▶ _Supplied material_
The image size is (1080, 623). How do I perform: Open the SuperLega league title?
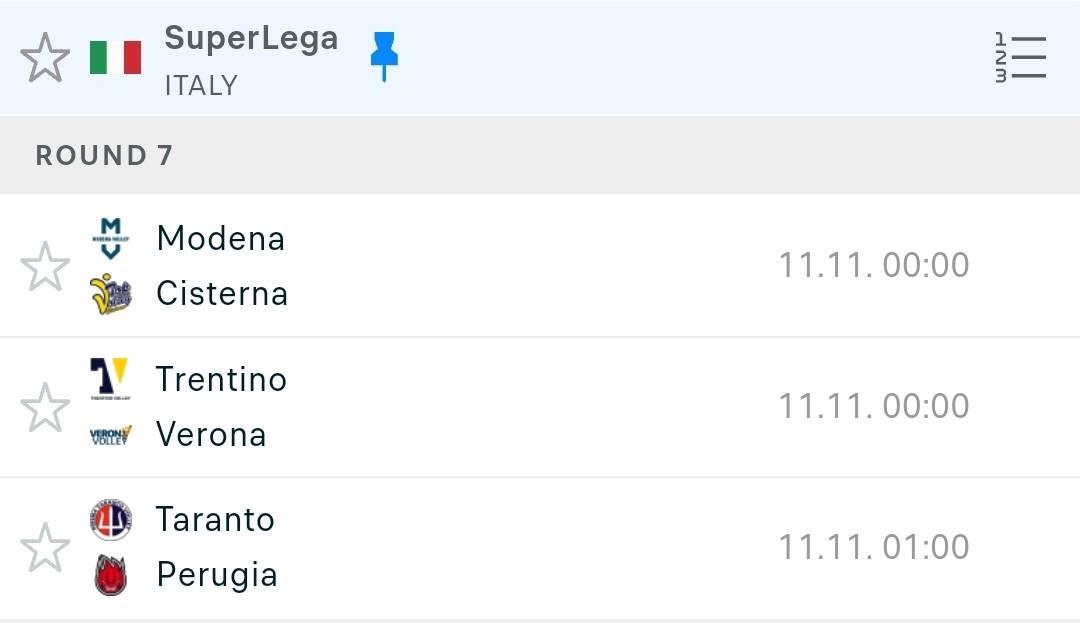pyautogui.click(x=251, y=39)
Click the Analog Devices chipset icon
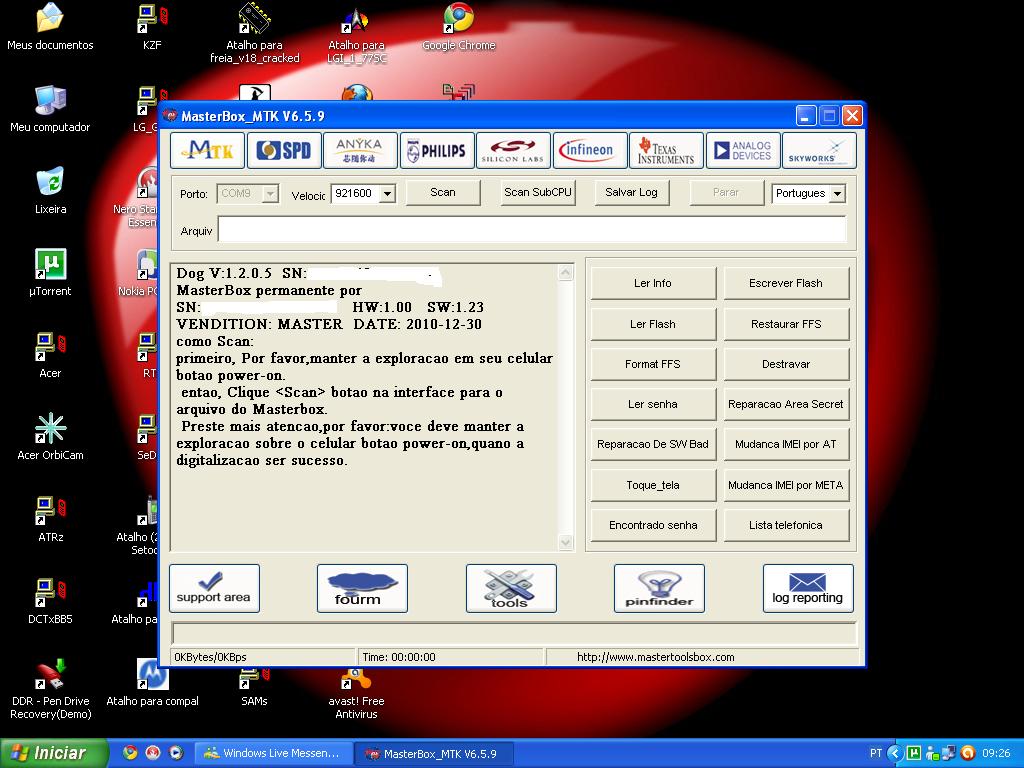The image size is (1024, 768). [743, 151]
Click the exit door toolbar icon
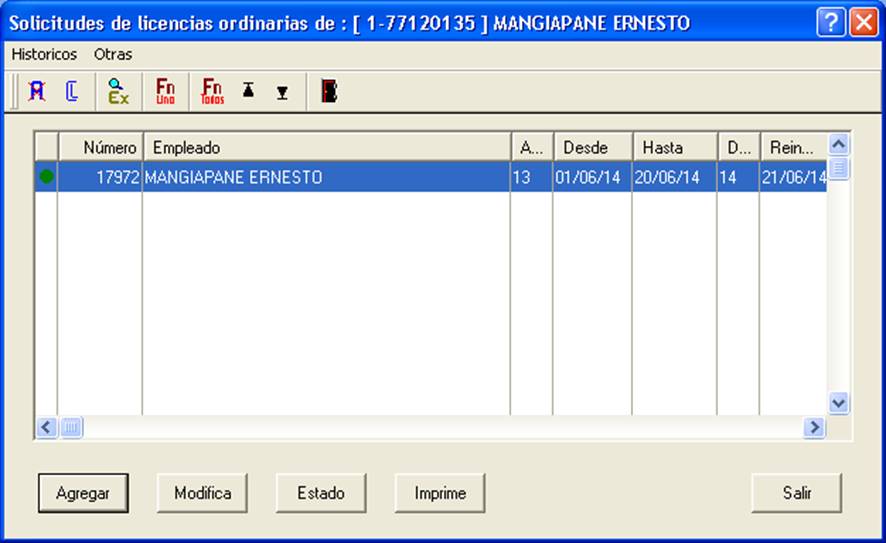The height and width of the screenshot is (543, 886). tap(329, 91)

▶ _Task requirements_
Without including any picture, print every record exactly as written above.

▶ _Answer to this problem_
The image size is (1080, 623). How do I perform: Open the SuperLega league title?
pyautogui.click(x=251, y=39)
Click the Analog Devices chipset icon
The image size is (1024, 768). [743, 151]
Click the exit door toolbar icon
The height and width of the screenshot is (543, 886). tap(329, 91)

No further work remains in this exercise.